Rewrite the portion of the article on BREIN's action against AI models starting at "In addition to" and ending at "companies and Anthropic.", substituting "service providers" for "platform providers".

**Document extract:**
[Start of Attachment]

In late January, The Dutch anti-piracy organization BREIN took a generative AI large language model called GEITje-7B offline, which was trained on tens of thousands of Dutch-language books from an illegal source. The source is Library Genesis, a service that has been found unlawful by the Dutch courts, is being blocked by Dutch access providers at BREIN’s request.
Library Genesis, also known as LibGen, has also gained notoriety from its use by Facebook parent company Meta Platforms in training Meta’s LLaMA large language model, which is documented in a US class-action lawsuit that was initiated by several individuals in 2023 and is yet unresolved at the time of this writing.
Second case in two weeks
In the second case, a model was trained on, among other things, many billions of tokens of Dutch-language literature, news and textbooks, according to its creator. In its documentation, the creator didn’t elaborate on what kind of materials those would be specifically, but with so much data, it was highly unlikely to be exclusively copyright-free material. The AI was primarily offered as a chatbot and could be downloaded and run by anyone.
BREIN had reached out to the creator of the model and asked what those training data were, where the data came from, and whether the creator had a license to collect and process the data in that way. If these rights were lacking, then obviously the model would have to be taken offline. The alternative was a lawsuit.
Data sets for training AI have been known to be filled with materials from illegal sources. The names of certain so-called shadow libraries come up regularly in this context. On such unauthorized websites, protected works can be downloaded for free; these illegal sources have already been blocked by the Dutch access providers at BREIN’s request. If AI datasets and language models are based on such illegal copies, this is obviously undesirable for the authors and producers of the original works, and BREIN will take action.
In that second case, BREIN noted that the person behind the LLM undoubtedly understood the situation and decided to take his model offline without further discussion. The BREIN Foundation was satisfied with that result and continues to search for datasets and language models that violate copyright on a large scale.
Further reading
BREIN takes down a large language model for the second time in as many weeks. Press release. February 6, 2025. BREIN Foundation
BREIN takes LLM offline. Press release. January 27, 2025. BREIN Foundation
Why it matters
Obfuscation of sources has become a common practice among developers of artificial intelligence platforms employing large language models, according to separate studies by Stanford University and by the Danish Rights Alliance.
In addition to the obligation to attribute ownership under copyright law and to ensure that the owner is compensated or recognized by the user, platform providers must also comply with transparency obligations set forth in the European Union’s AI Act. (Article 53).
BREIN noted that in the United States, dozens of lawsuits are already pending against providers of AI models. In Europe, the first cases are now also brought before the courts. Gradually the realization is dawning that copyright must be respected and we are seeing the first licensing agreements being signed. For example between OpenAI and the Financial Times and recently also the preliminary agreement between the major music companies and Anthropic.

[End of Attachment]

**Material shown:**
[Start of Attachment]

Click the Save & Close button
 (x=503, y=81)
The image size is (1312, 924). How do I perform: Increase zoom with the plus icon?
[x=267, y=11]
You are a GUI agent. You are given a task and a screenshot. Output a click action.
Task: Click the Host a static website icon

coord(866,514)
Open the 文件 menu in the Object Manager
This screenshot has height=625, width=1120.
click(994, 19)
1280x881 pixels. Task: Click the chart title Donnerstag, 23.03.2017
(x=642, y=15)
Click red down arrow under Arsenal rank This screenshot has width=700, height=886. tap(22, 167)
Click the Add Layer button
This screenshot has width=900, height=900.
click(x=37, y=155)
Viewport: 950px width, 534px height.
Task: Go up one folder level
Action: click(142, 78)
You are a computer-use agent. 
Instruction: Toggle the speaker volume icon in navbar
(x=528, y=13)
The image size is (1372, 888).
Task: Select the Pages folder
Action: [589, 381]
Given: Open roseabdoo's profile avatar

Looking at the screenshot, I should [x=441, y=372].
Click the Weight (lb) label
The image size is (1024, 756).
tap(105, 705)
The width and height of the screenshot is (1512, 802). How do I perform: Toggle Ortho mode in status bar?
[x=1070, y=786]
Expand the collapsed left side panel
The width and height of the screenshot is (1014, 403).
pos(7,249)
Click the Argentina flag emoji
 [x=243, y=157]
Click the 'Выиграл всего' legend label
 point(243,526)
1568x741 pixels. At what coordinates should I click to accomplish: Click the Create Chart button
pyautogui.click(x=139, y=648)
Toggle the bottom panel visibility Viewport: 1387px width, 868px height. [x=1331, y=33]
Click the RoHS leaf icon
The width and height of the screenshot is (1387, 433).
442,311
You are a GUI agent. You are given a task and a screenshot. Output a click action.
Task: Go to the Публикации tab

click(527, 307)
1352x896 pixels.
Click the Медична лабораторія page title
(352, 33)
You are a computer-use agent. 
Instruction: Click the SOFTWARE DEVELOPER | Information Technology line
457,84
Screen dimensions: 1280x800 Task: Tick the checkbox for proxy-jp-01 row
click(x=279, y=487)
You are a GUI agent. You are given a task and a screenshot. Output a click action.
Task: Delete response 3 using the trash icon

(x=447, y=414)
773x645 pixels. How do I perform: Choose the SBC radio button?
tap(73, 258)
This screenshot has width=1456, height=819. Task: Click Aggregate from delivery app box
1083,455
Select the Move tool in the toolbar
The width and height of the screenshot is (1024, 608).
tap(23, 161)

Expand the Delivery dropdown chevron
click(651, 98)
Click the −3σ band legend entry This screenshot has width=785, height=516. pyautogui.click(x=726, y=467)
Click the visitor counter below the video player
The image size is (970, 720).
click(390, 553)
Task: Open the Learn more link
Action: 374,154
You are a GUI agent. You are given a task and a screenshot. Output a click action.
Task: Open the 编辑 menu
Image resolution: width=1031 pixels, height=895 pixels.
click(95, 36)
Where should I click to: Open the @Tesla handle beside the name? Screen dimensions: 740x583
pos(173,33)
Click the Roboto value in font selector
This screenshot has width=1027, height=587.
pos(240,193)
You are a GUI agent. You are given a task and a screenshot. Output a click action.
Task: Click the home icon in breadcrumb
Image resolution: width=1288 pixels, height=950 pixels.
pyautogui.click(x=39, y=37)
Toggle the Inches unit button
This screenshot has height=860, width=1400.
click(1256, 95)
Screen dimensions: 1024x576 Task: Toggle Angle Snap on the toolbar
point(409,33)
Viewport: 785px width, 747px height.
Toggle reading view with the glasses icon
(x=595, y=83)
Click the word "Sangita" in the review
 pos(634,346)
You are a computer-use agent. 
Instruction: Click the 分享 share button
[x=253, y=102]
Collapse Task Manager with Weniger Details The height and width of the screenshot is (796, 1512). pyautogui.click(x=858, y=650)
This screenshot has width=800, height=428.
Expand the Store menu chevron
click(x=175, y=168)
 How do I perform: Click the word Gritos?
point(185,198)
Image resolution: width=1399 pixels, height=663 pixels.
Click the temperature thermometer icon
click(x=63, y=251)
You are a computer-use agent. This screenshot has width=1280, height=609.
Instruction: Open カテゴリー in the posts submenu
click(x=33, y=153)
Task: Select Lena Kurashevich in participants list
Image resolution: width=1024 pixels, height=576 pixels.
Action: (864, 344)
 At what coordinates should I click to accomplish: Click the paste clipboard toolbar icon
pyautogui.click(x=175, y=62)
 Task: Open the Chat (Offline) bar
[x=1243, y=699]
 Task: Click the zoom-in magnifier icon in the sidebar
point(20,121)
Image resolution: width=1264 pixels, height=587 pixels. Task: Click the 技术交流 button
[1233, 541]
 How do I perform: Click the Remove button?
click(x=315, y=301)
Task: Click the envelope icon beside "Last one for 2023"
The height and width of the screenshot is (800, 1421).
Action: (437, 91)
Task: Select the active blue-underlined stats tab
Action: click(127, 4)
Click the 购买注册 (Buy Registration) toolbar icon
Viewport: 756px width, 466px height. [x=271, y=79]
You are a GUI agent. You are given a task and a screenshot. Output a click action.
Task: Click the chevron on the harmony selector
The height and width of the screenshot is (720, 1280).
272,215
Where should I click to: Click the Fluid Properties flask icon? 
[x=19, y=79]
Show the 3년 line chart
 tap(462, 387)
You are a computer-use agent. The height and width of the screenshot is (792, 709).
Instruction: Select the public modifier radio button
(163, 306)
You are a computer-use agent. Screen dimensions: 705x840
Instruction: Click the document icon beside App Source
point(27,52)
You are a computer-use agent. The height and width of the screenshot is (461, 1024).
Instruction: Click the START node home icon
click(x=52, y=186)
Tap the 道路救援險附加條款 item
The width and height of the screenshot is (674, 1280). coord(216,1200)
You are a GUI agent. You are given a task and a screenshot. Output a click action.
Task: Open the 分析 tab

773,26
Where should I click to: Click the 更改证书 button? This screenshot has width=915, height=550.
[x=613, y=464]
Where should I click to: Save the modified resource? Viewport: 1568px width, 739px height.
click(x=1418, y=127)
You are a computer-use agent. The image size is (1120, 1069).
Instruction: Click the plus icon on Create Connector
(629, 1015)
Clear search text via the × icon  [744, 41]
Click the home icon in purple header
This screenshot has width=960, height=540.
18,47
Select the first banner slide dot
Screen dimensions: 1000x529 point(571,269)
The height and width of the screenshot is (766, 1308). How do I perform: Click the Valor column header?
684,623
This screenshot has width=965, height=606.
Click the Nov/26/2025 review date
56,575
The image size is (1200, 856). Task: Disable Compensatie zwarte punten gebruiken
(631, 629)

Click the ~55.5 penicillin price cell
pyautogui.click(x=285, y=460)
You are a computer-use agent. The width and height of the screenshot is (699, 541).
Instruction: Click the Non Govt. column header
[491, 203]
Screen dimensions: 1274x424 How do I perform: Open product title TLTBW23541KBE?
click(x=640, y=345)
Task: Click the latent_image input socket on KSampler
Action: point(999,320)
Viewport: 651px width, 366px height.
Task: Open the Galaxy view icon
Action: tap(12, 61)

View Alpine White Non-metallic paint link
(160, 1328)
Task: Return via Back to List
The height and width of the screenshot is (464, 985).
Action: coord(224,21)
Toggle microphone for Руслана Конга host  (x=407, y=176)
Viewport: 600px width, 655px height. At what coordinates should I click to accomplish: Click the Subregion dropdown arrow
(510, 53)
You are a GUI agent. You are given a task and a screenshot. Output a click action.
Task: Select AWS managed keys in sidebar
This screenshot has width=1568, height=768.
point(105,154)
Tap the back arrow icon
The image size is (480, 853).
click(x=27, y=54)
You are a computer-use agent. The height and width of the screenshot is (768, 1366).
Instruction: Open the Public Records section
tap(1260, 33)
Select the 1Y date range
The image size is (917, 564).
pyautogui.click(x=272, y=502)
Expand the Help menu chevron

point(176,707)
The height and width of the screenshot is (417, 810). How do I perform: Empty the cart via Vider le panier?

[End of Attachment]

**Finished task:**
In addition to the obligation to attribute ownership under copyright law and to ensure that the owner is compensated or recognized by the user, service providers must also comply with transparency obligations set forth in the European Union’s AI Act. (Article 53).
BREIN noted that in the United States, dozens of lawsuits are already pending against providers of AI models. In Europe, the first cases are now also brought before the courts. Gradually the realization is dawning that copyright must be respected and we are seeing the first licensing agreements being signed. For example between OpenAI and the Financial Times and recently also the preliminary agreement between the major music companies and Anthropic.